Ele exigia uma resposta dos militares em relação à prisão de Braga Netto, que havia sido candidato a vice na chapa de Bolsonaro em 2022.

“Bando de omissos. Vocês não honram a farda que vestem”, acrescentou Malafaia.

Um vídeo contendo as declarações foi posteriormente divulgado pelo pastor evangélico em suas plataformas digitais, alcançando, segundo a PGR, mais de 300 mil visualizações. A legenda da postagem afirmava: “Minha fala contra os generais covardes do alto comando, não contra o glorioso Exército Brasileiro”.

Para a PGR, Malafaia teria cometido o crime de calúnia ao atribuir-lhes a pecha de covardes, visto que a covardia é um delito previsto no Código Penal Militar. No que tange à injúria, a acusação aponta que o pastor agiu com a intenção deliberada de ofender os militares.

Qualificação

A denúncia da PGR solicita que os delitos sejam qualificados, o que acarretaria um aumento da pena, por terem sido praticados contra agente público em razão de suas funções, na presença de múltiplas pessoas e contra indivíduos com mais de 60 anos, todos considerados agravantes para esse tipo de infração.

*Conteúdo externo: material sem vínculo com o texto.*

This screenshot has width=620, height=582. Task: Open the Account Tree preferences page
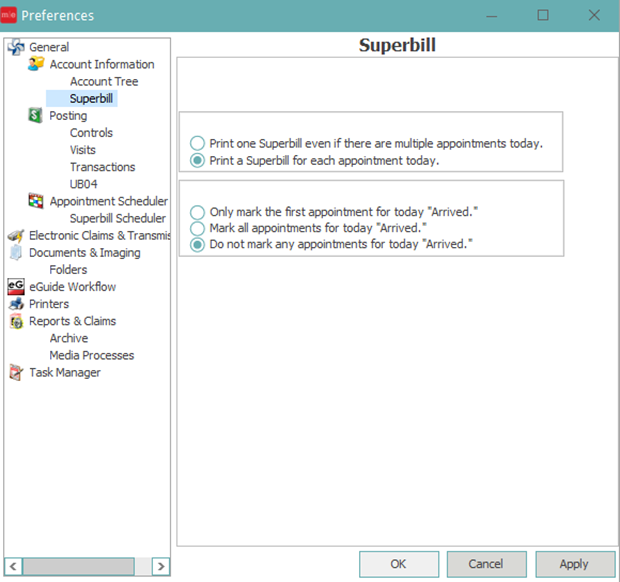coord(104,82)
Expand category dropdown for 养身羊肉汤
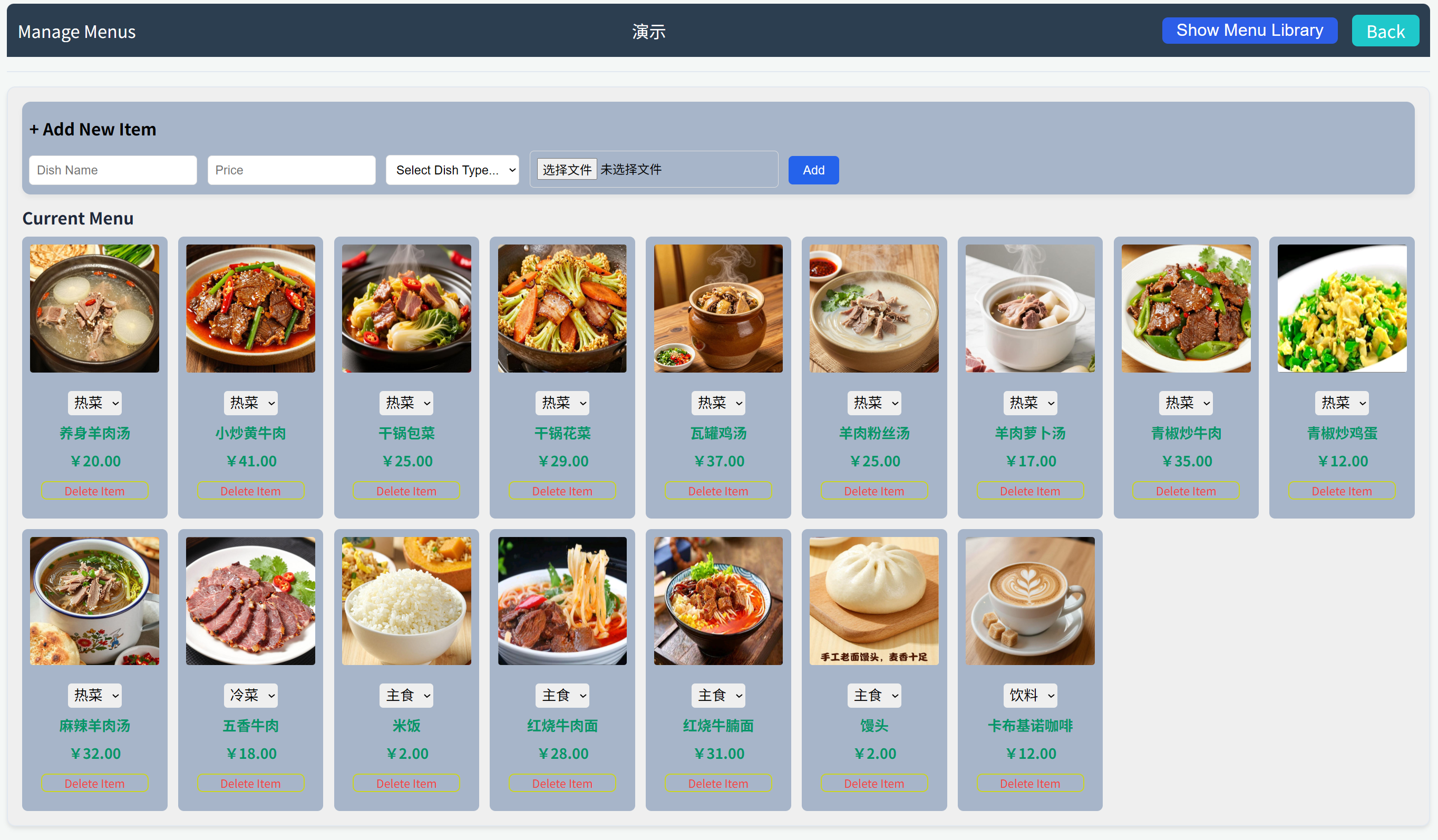The width and height of the screenshot is (1438, 840). [95, 403]
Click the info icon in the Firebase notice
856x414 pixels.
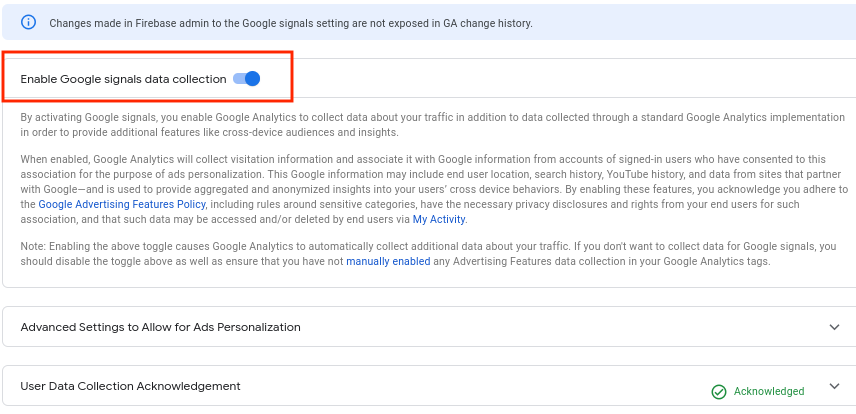[x=28, y=22]
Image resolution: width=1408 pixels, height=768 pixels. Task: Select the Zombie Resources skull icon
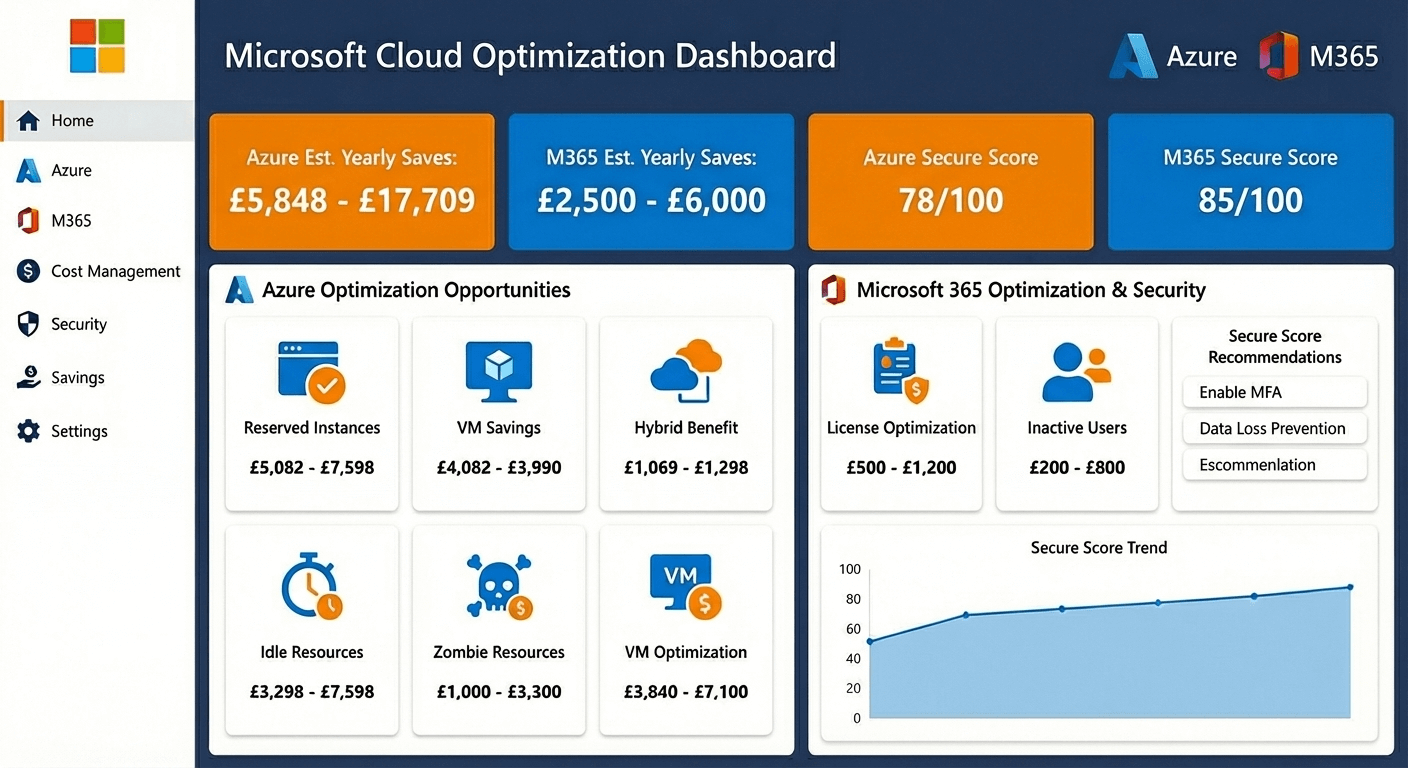pos(498,586)
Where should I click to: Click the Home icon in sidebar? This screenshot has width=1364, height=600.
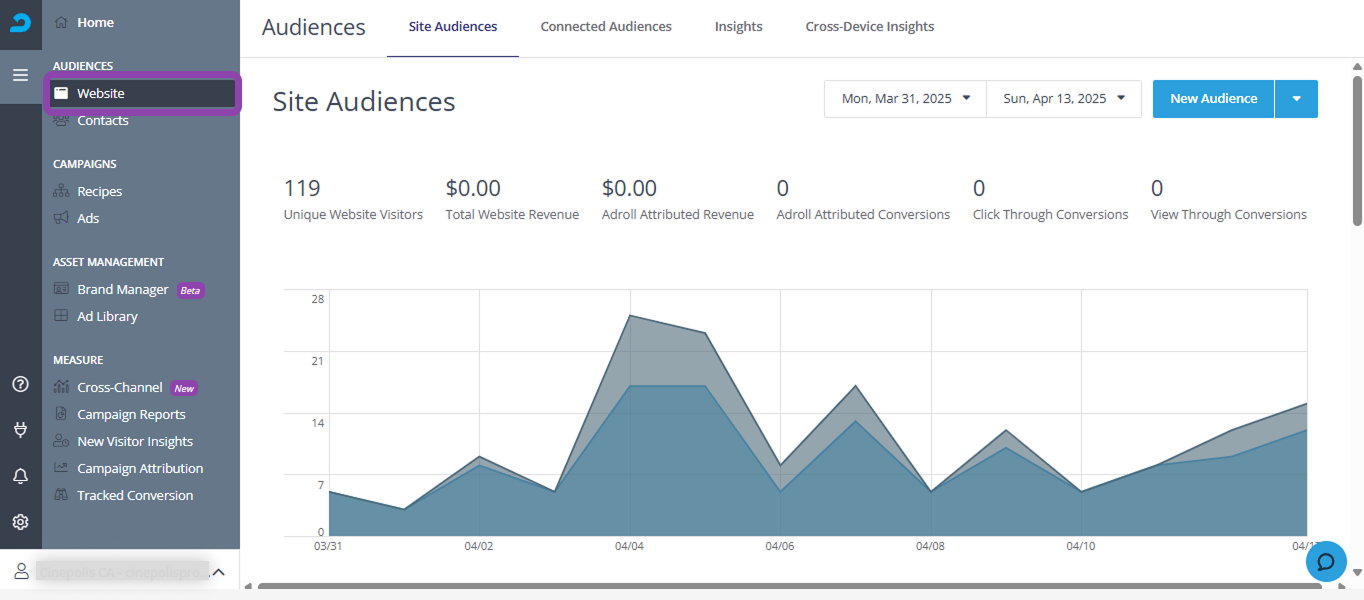coord(61,22)
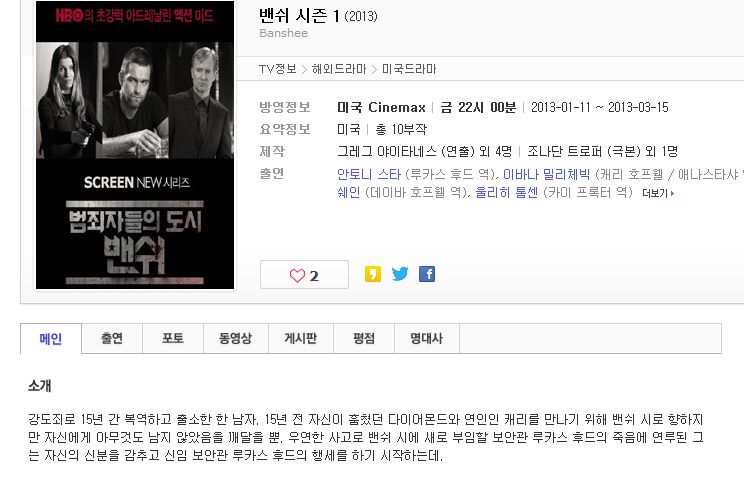The width and height of the screenshot is (744, 494).
Task: Open actor link 안토니 스타
Action: point(369,174)
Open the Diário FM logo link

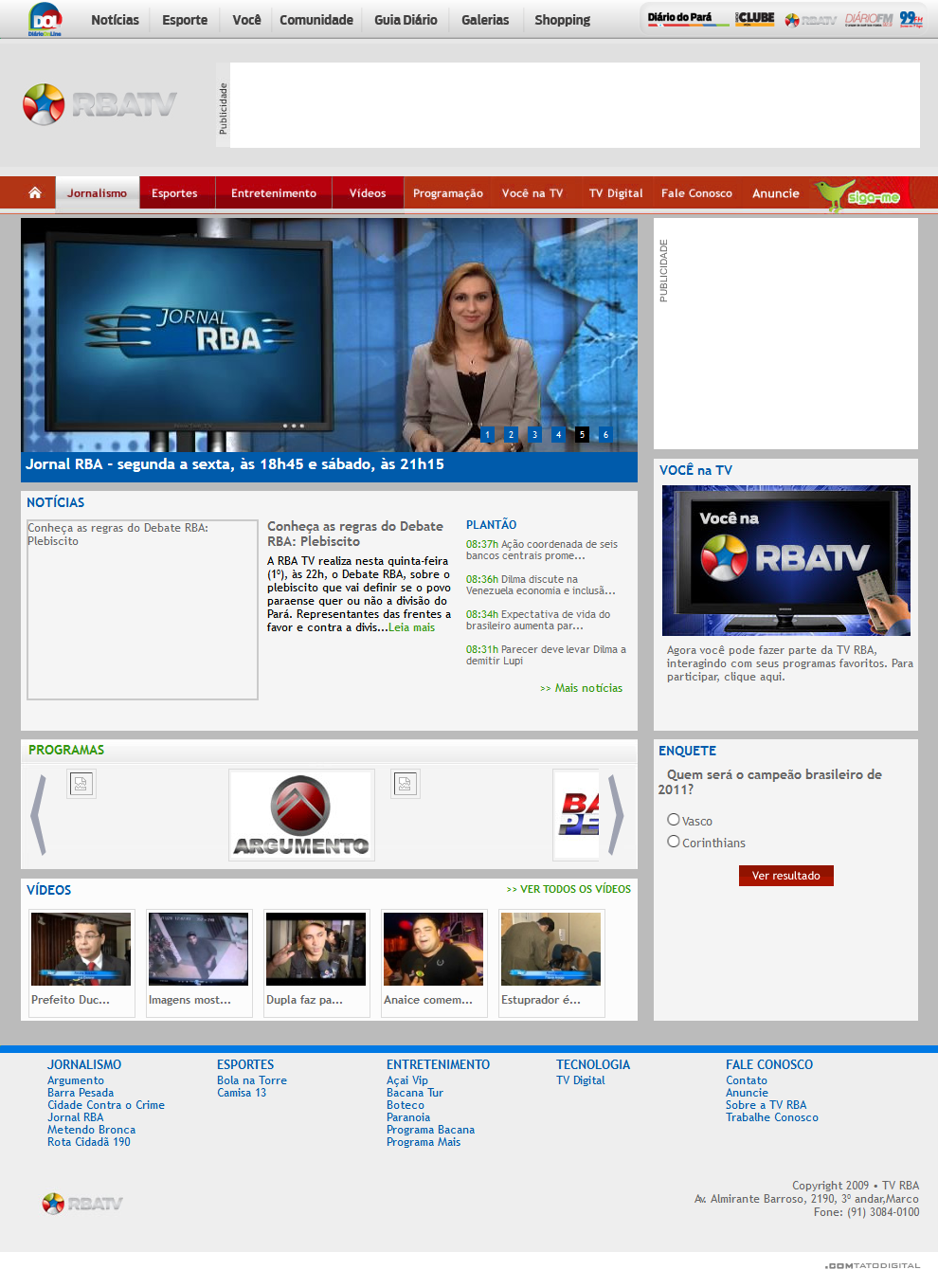tap(869, 19)
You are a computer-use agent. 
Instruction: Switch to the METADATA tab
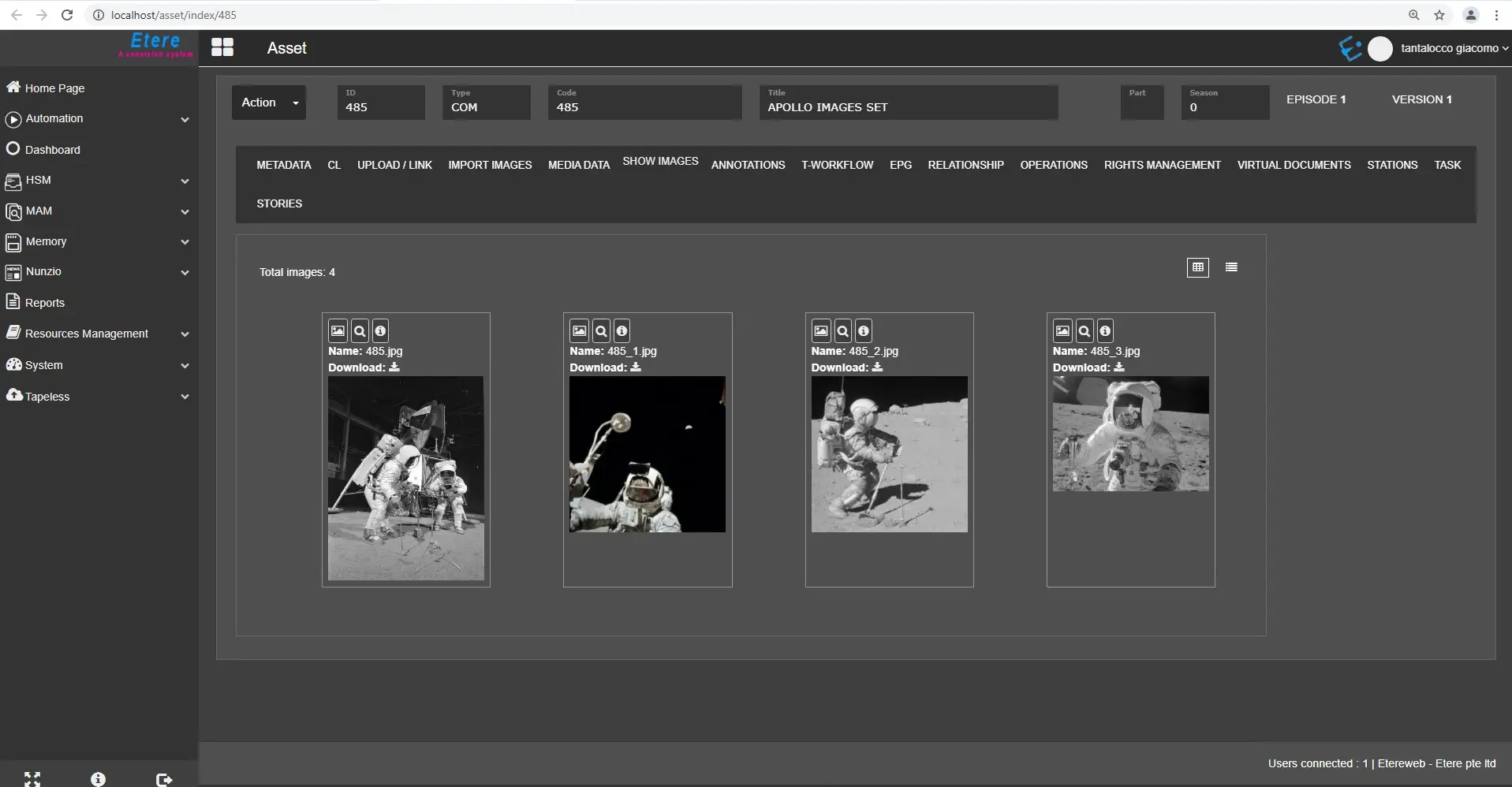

A defesa de Malafaia argumenta a inexistência de motivos para que o processo tramite no Supremo, uma vez que o pastor não ocupa qualquer cargo com foro privilegiado. Quanto ao mérito, a defesa sustenta que as declarações do líder evangélico não causaram dano, o que, em sua visão, retiraria a justa causa para a denúncia.

Moraes refutou esses argumentos, asseverando que os fatos sob investigação possuem uma conexão “absoluta” com as calúnias e injúrias praticadas contra agentes públicos, que são apuradas no Inquérito das Fake News, instaurado em 2019 para investigar ataques e difamações contra ministros do Supremo.